BBC TV Europe was a BBC subscription-funded television service established in 1987, serving continental Europe, initially Scandinavia. It was available on satellite and cable.

The channel was branded as BBC 1/2 Mix when it launched on 4 June 1987, but was rebranded as BBC TV Europe on 1 April 1989.

Initially, two regional telecommunications companies in Denmark, KTAS (Københavns Telefon A/S) and JTAS (Jydsk Telefon A/S) contacted the BBC with a view to retransmit both BBC1 and 2 on their cable networks in Denmark, offering the BBC payment to cover the costs of the satellite slots. The BBC's commercial division, BBC Enterprises, looked into the proposal but found it would be impossible to secure rights for this. This led the BBC to instead create a separate new channel for Denmark, known as BBC 1/2 Mix. This later expanded to Norway in late 1987 and Sweden in early 1988.
  
The channel broadcast a mix of the programmes shown on BBC1 and BBC2 in the United Kingdom, as well as the BBC's domestic BBC Six O'Clock News bulletin, together with the regional news service from London. BBC1 programming took priority: when a programme on BBC1 could not be shown on the channel for rights reasons, it was replaced with a programme shown on BBC2.

══════

TO BE DONE
(1) From the BBC TV Europe passage, extract the words from "BBC TV Europe was" up to and including "in early 1988.".
(2) Carry on the BBC TV Europe history from its final sentence.

(Entries from a dataset)
══════

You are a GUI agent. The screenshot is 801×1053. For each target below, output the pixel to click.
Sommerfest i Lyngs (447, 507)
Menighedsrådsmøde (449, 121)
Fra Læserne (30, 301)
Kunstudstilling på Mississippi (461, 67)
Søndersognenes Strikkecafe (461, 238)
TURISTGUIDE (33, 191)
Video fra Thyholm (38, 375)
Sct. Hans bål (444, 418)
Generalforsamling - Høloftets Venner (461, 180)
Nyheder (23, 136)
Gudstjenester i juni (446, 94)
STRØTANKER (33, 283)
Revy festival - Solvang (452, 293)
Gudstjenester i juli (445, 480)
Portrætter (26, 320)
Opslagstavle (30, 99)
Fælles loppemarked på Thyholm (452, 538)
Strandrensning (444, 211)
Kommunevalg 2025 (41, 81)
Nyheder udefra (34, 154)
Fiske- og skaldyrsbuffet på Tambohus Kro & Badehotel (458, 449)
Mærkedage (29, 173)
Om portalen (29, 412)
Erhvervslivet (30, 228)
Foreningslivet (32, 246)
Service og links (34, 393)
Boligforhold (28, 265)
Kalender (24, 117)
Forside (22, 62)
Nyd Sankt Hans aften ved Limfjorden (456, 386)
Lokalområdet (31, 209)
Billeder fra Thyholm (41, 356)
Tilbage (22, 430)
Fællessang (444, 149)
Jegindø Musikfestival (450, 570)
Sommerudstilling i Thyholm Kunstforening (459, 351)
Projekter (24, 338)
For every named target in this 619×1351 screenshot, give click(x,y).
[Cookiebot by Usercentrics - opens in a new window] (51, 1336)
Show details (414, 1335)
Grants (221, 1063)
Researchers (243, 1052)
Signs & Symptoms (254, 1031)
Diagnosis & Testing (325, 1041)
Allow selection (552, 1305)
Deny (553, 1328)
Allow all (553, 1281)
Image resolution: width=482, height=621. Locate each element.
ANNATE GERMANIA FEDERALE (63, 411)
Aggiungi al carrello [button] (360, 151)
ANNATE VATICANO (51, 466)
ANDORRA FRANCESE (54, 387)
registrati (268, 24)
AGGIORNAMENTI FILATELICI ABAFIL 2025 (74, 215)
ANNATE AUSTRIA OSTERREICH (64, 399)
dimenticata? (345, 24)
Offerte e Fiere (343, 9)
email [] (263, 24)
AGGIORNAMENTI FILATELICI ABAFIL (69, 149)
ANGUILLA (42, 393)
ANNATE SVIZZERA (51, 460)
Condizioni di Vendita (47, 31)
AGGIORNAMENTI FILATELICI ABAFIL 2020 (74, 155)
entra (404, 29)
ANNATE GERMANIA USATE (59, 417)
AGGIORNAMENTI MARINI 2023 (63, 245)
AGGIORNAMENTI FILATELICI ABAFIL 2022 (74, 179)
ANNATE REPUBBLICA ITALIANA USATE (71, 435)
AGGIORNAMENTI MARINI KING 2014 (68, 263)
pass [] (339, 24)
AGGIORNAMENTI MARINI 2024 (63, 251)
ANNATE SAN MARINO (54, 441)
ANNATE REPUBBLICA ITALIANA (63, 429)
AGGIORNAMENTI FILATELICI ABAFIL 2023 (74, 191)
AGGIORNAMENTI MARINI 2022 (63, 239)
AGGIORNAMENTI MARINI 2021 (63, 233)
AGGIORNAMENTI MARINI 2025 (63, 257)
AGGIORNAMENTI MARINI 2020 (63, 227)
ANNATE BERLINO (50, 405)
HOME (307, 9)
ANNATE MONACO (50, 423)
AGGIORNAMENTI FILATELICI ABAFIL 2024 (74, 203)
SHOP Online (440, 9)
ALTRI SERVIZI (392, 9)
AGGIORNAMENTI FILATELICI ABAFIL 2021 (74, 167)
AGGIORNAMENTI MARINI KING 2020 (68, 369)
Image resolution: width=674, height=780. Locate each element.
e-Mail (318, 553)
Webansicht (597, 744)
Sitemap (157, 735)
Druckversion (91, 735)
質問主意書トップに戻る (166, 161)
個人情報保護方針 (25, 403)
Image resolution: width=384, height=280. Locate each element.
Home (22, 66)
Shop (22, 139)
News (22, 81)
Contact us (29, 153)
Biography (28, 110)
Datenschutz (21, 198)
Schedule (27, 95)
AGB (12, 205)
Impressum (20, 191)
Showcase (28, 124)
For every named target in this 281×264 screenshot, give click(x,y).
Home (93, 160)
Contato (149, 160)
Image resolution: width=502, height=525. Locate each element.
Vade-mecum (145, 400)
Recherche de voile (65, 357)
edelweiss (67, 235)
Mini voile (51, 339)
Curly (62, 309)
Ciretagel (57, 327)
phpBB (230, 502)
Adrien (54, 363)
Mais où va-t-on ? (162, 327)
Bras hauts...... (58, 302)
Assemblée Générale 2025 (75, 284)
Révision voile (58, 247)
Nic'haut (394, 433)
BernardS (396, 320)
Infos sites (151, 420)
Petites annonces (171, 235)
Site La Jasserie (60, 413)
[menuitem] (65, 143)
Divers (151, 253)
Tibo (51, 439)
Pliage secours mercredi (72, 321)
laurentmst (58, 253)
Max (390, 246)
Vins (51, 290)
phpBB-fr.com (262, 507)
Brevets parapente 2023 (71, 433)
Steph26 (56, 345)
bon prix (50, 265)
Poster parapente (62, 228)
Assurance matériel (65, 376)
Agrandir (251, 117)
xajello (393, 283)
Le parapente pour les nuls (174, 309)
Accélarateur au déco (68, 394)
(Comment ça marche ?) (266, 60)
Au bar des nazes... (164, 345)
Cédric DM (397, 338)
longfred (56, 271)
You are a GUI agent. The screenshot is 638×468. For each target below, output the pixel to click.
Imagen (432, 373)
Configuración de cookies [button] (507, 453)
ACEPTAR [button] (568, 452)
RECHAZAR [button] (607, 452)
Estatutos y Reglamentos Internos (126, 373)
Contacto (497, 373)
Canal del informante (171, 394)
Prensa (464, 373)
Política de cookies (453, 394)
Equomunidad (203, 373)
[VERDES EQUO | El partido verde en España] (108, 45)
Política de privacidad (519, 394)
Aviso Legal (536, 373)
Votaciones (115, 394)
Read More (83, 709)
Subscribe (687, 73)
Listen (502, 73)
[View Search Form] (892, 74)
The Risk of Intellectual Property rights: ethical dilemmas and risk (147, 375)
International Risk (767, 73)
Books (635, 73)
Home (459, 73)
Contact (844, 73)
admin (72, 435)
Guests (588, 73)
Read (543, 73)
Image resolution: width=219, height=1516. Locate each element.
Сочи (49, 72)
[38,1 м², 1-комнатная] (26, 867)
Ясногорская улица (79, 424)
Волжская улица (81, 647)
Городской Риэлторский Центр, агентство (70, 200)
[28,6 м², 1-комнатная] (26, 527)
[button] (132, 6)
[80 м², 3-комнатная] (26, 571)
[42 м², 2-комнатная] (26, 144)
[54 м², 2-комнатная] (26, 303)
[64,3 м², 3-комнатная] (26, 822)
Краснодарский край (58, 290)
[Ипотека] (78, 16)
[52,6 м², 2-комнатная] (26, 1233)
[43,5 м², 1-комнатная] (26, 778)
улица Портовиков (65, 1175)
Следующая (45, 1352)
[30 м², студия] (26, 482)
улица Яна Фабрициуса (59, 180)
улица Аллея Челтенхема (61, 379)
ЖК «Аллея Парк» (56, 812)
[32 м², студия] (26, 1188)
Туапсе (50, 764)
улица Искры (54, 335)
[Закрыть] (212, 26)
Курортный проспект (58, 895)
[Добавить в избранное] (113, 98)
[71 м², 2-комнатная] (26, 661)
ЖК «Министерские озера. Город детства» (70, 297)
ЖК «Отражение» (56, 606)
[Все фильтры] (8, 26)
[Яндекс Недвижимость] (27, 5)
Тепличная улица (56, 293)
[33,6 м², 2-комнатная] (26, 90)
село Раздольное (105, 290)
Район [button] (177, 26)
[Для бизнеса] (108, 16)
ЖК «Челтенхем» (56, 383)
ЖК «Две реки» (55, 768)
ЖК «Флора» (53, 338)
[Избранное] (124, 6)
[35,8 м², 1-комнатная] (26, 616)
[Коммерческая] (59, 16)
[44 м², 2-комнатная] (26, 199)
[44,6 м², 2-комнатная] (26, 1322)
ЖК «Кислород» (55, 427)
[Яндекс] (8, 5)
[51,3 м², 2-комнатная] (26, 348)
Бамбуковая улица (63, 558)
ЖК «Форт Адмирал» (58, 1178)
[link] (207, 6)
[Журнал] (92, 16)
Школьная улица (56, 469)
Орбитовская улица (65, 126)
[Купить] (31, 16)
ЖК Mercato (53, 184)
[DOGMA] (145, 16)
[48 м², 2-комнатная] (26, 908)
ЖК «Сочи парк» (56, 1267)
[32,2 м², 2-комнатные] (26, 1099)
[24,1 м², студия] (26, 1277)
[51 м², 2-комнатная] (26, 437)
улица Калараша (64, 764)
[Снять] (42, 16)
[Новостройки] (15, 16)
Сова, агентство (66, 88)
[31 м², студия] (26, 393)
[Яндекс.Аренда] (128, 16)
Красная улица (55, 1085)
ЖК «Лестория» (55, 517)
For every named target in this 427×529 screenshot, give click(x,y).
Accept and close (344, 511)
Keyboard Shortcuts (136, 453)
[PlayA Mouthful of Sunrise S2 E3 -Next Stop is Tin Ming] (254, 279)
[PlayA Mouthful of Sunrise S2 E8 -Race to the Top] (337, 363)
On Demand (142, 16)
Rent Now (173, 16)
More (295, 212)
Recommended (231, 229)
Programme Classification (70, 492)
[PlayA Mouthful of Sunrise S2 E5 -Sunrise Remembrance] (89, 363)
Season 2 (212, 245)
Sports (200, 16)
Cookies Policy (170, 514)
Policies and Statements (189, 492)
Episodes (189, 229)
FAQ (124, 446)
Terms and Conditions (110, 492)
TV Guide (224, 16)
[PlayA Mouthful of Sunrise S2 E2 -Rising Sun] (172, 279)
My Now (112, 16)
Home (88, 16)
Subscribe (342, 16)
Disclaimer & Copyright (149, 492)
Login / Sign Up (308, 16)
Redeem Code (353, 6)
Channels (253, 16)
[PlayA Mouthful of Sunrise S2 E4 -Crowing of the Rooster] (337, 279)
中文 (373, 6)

══════

OUTPUTS
(1)
BBC TV Europe was a BBC subscription-funded television service established in 1987, serving continental Europe, initially Scandinavia. It was available on satellite and cable.

The channel was branded as BBC 1/2 Mix when it launched on 4 June 1987, but was rebranded as BBC TV Europe on 1 April 1989.

Initially, two regional telecommunications companies in Denmark, KTAS (Københavns Telefon A/S) and JTAS (Jydsk Telefon A/S) contacted the BBC with a view to retransmit both BBC1 and 2 on their cable networks in Denmark, offering the BBC payment to cover the costs of the satellite slots. The BBC's commercial division, BBC Enterprises, looked into the proposal but found it would be impossible to secure rights for this. This led the BBC to instead create a separate new channel for Denmark, known as BBC 1/2 Mix. This later expanded to Norway in late 1987 and Sweden in early 1988.

(2)
The channel was managed and operated by the BBC, but jointly marketed by the two Danish telecommunications companies. However, they were not able to make a profit from the channel, and sold their interest in it to the BBC, which renamed it BBC TV Europe and took full control of its operations and commercialisation, making it available to the whole of Western and Northern Europe (excluding the UK), and also making it officially available for individual viewers who wished to receive it directly via satellite by means of subscription. In 1990, a second service for non-UK viewers entitled "Enterprise Channel" was launched to complement the main BBC TV Europe service, but by the end of that year it had been folded back into the existing network.

On 11 March 1991 the channel was replaced by BBC World Service Television.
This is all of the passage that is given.